PROVIDED RECORDS section start
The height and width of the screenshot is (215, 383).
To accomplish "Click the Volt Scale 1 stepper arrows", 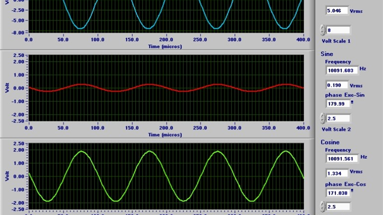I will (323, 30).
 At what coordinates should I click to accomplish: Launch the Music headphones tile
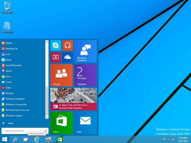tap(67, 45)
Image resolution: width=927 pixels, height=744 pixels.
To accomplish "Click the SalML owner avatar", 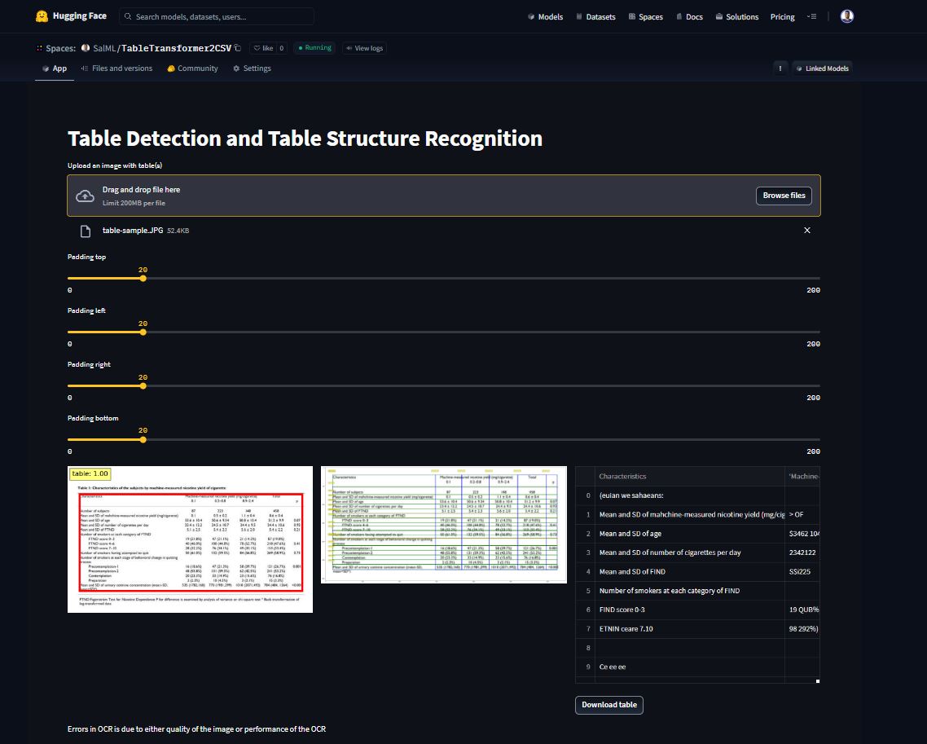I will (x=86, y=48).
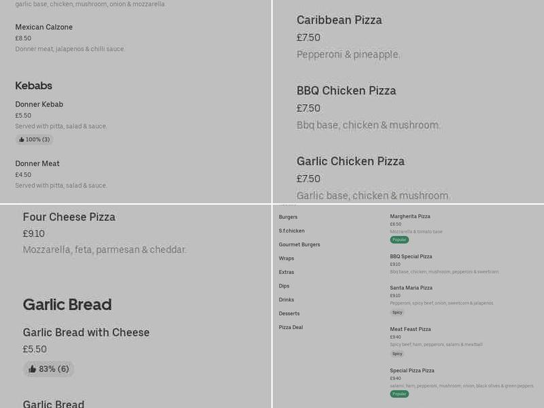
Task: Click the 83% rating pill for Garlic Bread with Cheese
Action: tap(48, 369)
PROVIDED RECORDS section end
PROVIDED RECORDS section start
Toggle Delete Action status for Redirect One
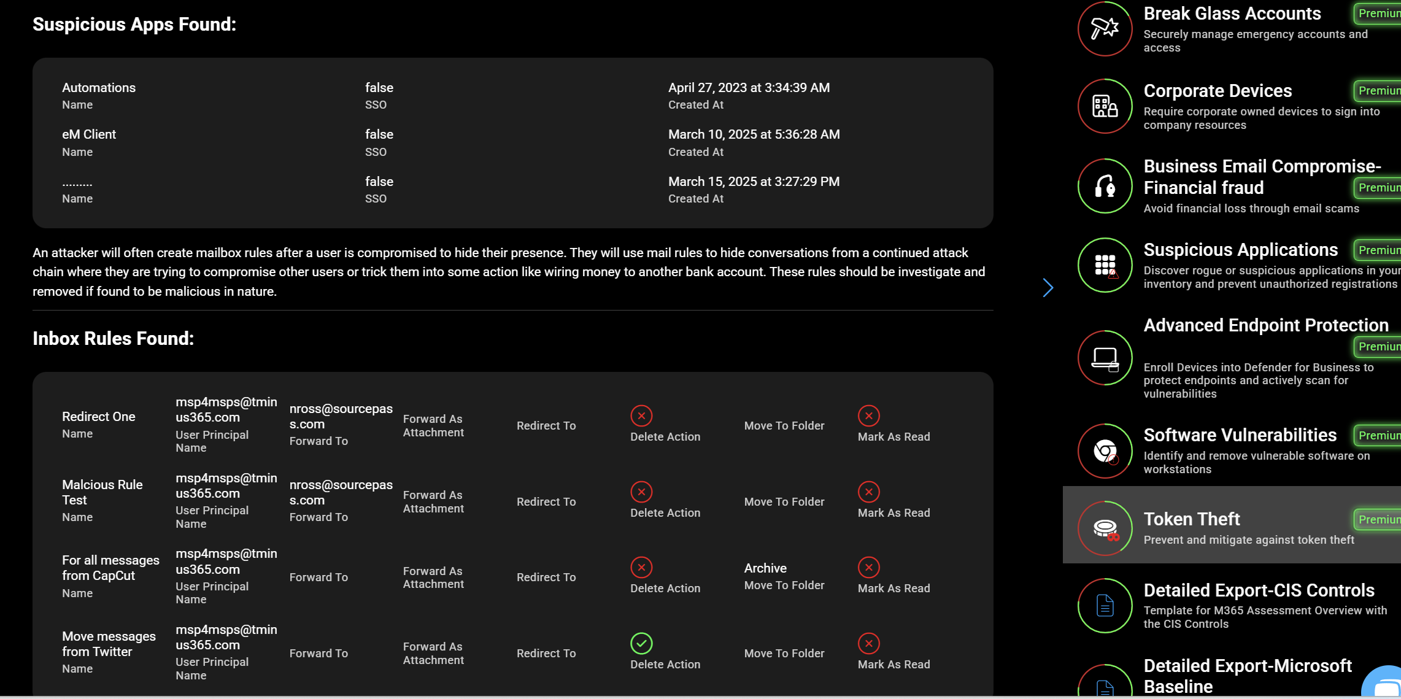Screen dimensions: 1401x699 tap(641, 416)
PROVIDED RECORDS section end
**WHAT NEEDS TO BE DONE**. In the listing above, find the lines holding the word "width" and copy them.

**EXERCISE SOLUTION**.
The height and width of the screenshot is (215, 383).
Image resolution: width=927 pixels, height=744 pixels.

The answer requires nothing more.